I took an 8 hour bus ride through banana plantations, jungle and mountains to reach the lovely city of Quito, crisp and cool, surrounded by a stunning view of snow-capped mountains.
But I couldn’t really appreciate the scenery. I felt like a total failure. A complete disgrace. How humiliating to have to move in with the director and his wife who weren’t exactly thrilled by the circumstances. Plus, I had to leave my teaching position and have another woman fill in for me for the rest of the semester. I had to abandon the relationships I had developed with my students. I had to leave my dear friend and roommate, Faith. And yes, I had to make a painful separation from Juan Carolos. I knew it was best. But it hurt.
Encounter with Grace
One night, as I wallowed in shame, I had a conversation with a fellow missionary whom I deeply admired. I told her my story. She responded with grace and understanding, no judgment. Then, she told me something that changed the way I view the ‘good news’ of the gospel and my identity as a Christian.
“Amanda, all of us are failures. Even missionaries. Especially missionaries. The sad thing is, we are often the ones who think we’re good enough of our own accord, that we aren’t sinners in need of a Savior, that we can earn our salvation. That’s when God often intervenes, using our circumstances to show us our need, our utter brokenness without Him.”
I heard her words but they weren’t really sinking in.
Then she shared her story. She met her current husband in high school. He was a bad boy. Drove a motorcycle, wore leather, had tattoos. Her parents did not approve. She didn’t care. She was swept up in love. Then, she got pregnant. For her Christian parents in a small Texas town, this was devastating. She lived in a tremendous amount of shame for a long time. But she decided to have the baby. Eventually, they got married.
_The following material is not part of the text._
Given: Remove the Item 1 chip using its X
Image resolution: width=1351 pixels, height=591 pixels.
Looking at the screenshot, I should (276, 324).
And somewhere down the line, they both placed their faith in Jesus and soon after, were serving as missionaries together. Now, they are some of the most godly people I know. Her husband gets up at 5am every morning to pray. She has a thriving women’s ministry that would blow your mind. They even adopted a little girl that was left on their doorstep. People full of grace. Full of love. Full of forgiveness.
And they extended that to me.
It took years for me to change my perspective on that year in Ecuador. For a long time, despite my conversation with that gracious woman, I felt like a failure. I had screwed up. People had even donated money to support me. How humiliating. How wasteful.
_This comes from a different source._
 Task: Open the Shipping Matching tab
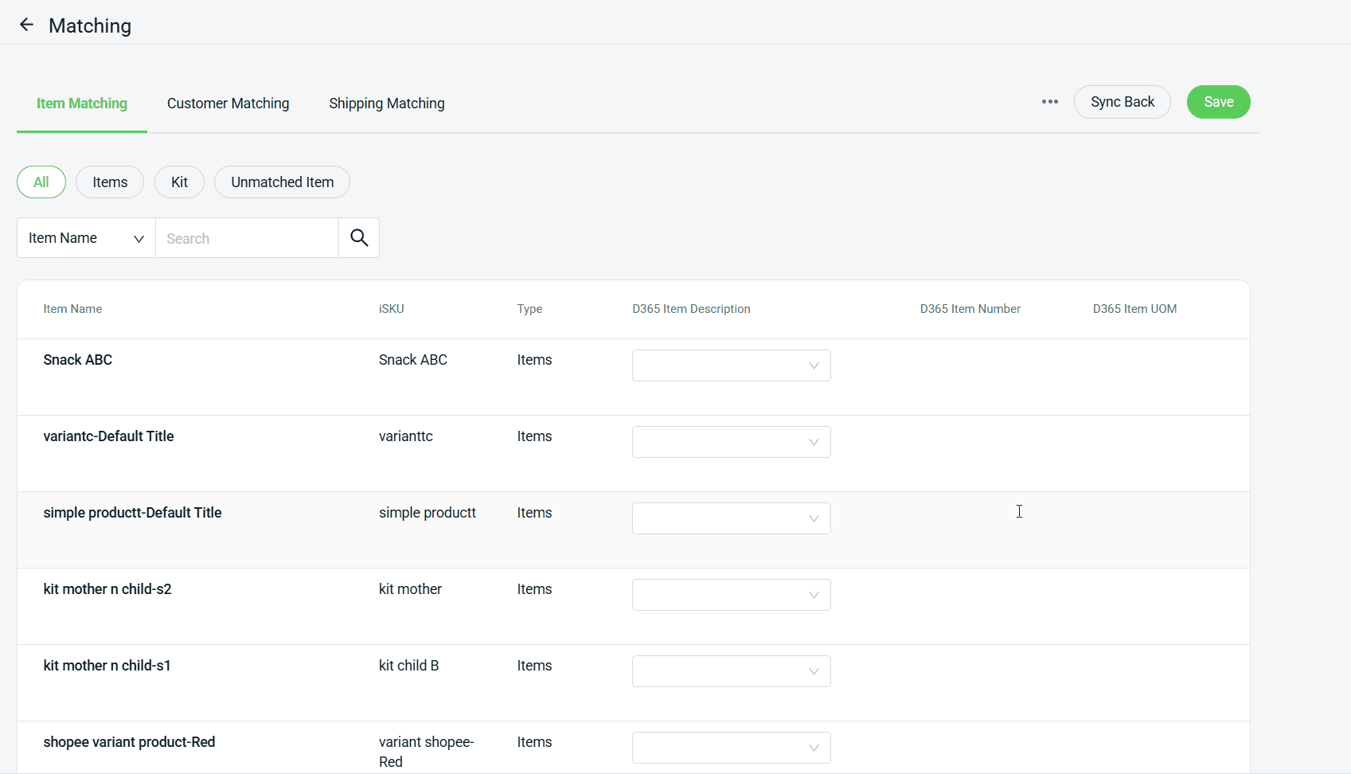pyautogui.click(x=386, y=104)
But over time, God began to show me that perhaps my experience was a success. That perhaps, what God wanted me to know, more than anything, was that I didn’t have to be perfect. I didn’t have to perform for Him. I wasn’t capable of following all the rules. What I needed, more than anything, was His love, forgiveness and grace. I needed to realize that I was a broken person who needed mending. And that is something that I continue to need everyday. That is what He offers. Mending. My heart, our hearts, are gradually being shaped into people who reflect Jesus in our every action, word and thought. It’s a slow process, with lots of ‘failures’ and ‘mess-ups’ but those failures help us see our desperate need for Him. And that’s a good thing. Because without them, we think can earn his love, we can work our way into His good graces. And that kind of life is just exhausting. Let go. Let God. (I know it’s over-used, but I still love it!).
Help me, Jesus, to stop trying to perform for you and others. Help me just let You do Your work in me and stop trying to interfere. Thank You for loving me with a love that abounds, that never gives up, that never runs out, that is eternal, that changes me inside and out into the woman you have called me to be. Amen.